欣晨小心地唤他两声。为何他突然又燃起冲天高的怒焰?
东方蔚一言不发,握紧双拳平息怒气。他要冷静,不能生气,对方毕竟是皇上,揍了他会被抄九族的,所以他决不能生气,即使将他的终身被当成抽签的红头…xxx!他东方蔚变成了公主们抽签的红头!
他铁青的脸色让欣晨悄悄后退,看得出他在努力克制自己,不敢打搅他,她静静地坐在一旁。
良久,园子里没有声响,忽地东方蔚平静的声音响起:“那么当时你是不小心抽到了头签,才会被皇上指婚给我的?”
“是的。
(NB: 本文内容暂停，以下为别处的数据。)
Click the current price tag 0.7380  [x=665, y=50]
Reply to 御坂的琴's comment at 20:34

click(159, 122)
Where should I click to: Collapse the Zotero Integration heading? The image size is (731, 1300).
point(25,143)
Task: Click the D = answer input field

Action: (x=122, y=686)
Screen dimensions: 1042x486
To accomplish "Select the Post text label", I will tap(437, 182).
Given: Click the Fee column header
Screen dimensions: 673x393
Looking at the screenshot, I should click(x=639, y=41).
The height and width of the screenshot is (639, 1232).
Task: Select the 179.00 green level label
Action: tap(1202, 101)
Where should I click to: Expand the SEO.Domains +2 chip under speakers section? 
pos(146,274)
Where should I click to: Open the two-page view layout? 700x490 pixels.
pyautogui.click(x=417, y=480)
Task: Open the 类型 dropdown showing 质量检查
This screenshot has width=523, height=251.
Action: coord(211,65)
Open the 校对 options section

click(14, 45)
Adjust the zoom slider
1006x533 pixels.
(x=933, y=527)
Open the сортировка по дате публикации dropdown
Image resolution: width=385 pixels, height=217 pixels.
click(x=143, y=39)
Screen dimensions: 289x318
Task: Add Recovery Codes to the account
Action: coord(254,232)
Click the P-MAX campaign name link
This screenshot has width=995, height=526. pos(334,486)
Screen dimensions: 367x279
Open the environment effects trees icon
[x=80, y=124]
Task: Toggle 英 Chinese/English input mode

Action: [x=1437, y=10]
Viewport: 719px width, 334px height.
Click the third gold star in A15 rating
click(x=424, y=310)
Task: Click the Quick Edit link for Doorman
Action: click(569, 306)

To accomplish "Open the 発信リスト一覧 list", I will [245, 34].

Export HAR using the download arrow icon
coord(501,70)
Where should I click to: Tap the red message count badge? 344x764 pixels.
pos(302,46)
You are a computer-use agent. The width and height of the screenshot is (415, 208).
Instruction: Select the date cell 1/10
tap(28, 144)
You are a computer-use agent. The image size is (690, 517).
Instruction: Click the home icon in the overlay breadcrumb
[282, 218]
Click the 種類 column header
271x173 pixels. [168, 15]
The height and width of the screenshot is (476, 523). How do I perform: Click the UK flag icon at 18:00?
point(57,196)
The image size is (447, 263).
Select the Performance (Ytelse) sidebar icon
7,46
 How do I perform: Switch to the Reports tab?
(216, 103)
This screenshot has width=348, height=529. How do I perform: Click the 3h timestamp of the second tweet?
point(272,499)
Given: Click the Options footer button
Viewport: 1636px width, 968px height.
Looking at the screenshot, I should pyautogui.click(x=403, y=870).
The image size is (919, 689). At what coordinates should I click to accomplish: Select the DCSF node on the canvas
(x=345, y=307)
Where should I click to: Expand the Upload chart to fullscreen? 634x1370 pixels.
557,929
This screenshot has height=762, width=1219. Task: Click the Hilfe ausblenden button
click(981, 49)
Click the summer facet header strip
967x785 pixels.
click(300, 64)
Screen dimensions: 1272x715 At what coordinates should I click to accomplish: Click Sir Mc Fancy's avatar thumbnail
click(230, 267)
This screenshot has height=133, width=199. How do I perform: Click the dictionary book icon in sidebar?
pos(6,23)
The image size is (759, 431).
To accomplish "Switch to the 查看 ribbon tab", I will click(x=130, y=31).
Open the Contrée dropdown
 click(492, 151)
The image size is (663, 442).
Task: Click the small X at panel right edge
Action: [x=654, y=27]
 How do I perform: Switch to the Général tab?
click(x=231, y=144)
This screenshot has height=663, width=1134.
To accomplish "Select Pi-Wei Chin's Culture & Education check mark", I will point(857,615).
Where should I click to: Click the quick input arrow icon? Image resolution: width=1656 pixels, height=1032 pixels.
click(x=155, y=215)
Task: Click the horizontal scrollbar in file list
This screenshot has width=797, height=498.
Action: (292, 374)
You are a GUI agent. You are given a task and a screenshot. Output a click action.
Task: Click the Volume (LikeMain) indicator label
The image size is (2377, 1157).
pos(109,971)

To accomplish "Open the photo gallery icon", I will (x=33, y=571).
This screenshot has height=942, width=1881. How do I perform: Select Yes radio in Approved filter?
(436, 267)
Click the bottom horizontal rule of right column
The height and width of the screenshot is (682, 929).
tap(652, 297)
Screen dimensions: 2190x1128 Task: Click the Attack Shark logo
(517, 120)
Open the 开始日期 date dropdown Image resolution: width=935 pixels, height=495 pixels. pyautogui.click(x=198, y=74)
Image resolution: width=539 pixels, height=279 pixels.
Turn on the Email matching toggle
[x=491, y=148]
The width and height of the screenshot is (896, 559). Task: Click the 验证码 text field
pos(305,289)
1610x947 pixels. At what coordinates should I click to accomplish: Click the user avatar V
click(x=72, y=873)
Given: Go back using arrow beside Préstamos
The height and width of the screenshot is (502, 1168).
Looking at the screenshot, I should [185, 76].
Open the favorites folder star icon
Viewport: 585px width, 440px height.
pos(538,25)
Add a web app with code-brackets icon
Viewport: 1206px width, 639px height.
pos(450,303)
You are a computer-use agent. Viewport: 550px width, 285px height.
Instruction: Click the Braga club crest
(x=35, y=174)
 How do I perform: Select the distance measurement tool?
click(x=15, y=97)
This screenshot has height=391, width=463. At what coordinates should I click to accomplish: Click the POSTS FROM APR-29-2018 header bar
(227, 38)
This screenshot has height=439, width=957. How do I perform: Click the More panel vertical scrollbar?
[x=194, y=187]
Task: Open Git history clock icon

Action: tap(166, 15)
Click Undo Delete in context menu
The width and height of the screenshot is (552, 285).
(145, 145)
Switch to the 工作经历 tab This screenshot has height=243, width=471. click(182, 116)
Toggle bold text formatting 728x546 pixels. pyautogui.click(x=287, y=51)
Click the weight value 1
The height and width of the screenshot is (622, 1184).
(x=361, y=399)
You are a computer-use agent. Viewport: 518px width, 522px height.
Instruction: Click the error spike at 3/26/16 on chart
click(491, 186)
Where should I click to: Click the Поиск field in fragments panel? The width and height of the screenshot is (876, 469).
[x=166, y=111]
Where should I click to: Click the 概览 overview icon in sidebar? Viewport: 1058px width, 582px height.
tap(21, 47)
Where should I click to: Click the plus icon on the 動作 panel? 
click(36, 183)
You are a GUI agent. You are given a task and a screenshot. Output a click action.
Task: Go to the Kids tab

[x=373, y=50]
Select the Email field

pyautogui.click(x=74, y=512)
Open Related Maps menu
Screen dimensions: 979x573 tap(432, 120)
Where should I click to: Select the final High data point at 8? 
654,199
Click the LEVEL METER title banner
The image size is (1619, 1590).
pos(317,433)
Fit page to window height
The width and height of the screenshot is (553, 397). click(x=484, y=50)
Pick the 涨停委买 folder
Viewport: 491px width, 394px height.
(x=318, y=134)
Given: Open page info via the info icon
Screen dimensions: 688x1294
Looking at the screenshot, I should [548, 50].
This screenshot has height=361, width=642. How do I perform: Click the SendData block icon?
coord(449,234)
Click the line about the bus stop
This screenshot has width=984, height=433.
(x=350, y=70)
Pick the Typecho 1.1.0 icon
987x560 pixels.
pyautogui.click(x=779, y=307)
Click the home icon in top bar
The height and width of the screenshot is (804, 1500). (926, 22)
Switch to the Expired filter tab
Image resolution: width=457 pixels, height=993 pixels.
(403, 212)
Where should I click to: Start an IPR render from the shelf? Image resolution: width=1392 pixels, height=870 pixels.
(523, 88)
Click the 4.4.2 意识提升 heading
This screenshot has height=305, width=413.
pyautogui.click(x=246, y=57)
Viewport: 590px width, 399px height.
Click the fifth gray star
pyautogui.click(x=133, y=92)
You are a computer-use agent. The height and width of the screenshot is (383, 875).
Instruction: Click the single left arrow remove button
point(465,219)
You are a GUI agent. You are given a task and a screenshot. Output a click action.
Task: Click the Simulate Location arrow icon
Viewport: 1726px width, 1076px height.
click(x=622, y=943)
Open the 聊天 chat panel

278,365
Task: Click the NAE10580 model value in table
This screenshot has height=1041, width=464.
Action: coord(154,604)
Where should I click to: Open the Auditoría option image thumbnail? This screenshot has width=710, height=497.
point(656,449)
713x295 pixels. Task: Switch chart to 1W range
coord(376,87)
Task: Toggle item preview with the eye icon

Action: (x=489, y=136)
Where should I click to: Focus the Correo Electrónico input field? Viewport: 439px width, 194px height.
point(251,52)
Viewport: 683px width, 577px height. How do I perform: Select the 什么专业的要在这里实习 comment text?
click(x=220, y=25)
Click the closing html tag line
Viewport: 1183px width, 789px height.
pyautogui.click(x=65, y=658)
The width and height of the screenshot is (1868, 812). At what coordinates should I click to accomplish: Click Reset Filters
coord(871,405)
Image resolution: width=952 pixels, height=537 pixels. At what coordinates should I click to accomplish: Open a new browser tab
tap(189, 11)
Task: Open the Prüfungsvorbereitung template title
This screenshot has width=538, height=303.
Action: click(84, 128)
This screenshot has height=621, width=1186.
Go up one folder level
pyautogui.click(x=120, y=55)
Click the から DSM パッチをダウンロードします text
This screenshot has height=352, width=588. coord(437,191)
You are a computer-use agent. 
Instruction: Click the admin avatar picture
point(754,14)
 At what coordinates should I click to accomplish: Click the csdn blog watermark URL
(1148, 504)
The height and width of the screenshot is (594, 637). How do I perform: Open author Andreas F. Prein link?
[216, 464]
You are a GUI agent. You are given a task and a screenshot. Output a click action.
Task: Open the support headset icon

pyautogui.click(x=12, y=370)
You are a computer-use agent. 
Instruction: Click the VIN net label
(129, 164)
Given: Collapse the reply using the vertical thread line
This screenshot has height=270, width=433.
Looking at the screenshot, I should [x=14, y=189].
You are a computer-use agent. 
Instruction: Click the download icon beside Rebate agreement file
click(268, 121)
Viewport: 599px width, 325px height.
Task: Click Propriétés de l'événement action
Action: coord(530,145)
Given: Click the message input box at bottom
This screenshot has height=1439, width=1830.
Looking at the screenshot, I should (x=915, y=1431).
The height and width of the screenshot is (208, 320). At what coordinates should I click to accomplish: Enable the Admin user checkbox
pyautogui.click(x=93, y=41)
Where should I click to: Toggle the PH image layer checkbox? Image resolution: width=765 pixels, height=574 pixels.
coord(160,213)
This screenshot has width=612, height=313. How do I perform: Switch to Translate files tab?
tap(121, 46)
”要不然父皇才不会想起她呢!见他恢复了常态,欣晨松了口气,以为雨过天晴。
“哦,其实你是没有嫁给我的意愿的?”东方蔚好像闲聊的口气。
“是呀。”不知东方蔚此时平静表情下暗藏的危机,她还在尽力解说“我们相遇时,我觉得突然告诉你我的身份有些奇怪;后来父皇解除了我们的婚约,我更觉得没必要再特意去说。我们相熟后,我就是因为公主的身份敏感,不想你认为我接近你是企图要你选我,所以才不明说我就是平瑞公主。如果你不知道我是个公主的话,我们相处起来会自在一点。”她觉得如果她突然告诉他,他们有过短暂的婚约,彼此都会因此而有些尴尬。
东方蔚觉得自己是个大笨蛋!原来她是不想嫁给他才隐瞒公主的身份,亏他还一厢情愿地为两人的未来打算,还为了她的身份而计划着怎么向皇上退婚。原来根本就不需要!
原来从头至尾都是他一头热,她则是拼命躲避他!他这次真是当了个彻头彻尾的大傻瓜,东方蔚从未这么难堪过!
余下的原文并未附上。